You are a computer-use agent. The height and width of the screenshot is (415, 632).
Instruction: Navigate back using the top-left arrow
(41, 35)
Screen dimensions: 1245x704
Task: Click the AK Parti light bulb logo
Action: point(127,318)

□ □ □ □

» **INSTRUCTIONS FOR THE TASK**: Starting from the line that contains "Instruction: Navigate back", transcribe each line to the end of the records above. Please add nothing.

» **RESULT OF THE TASK**:
Instruction: Navigate back using the top-left arrow
(41, 35)
Screen dimensions: 1245x704
Task: Click the AK Parti light bulb logo
Action: point(127,318)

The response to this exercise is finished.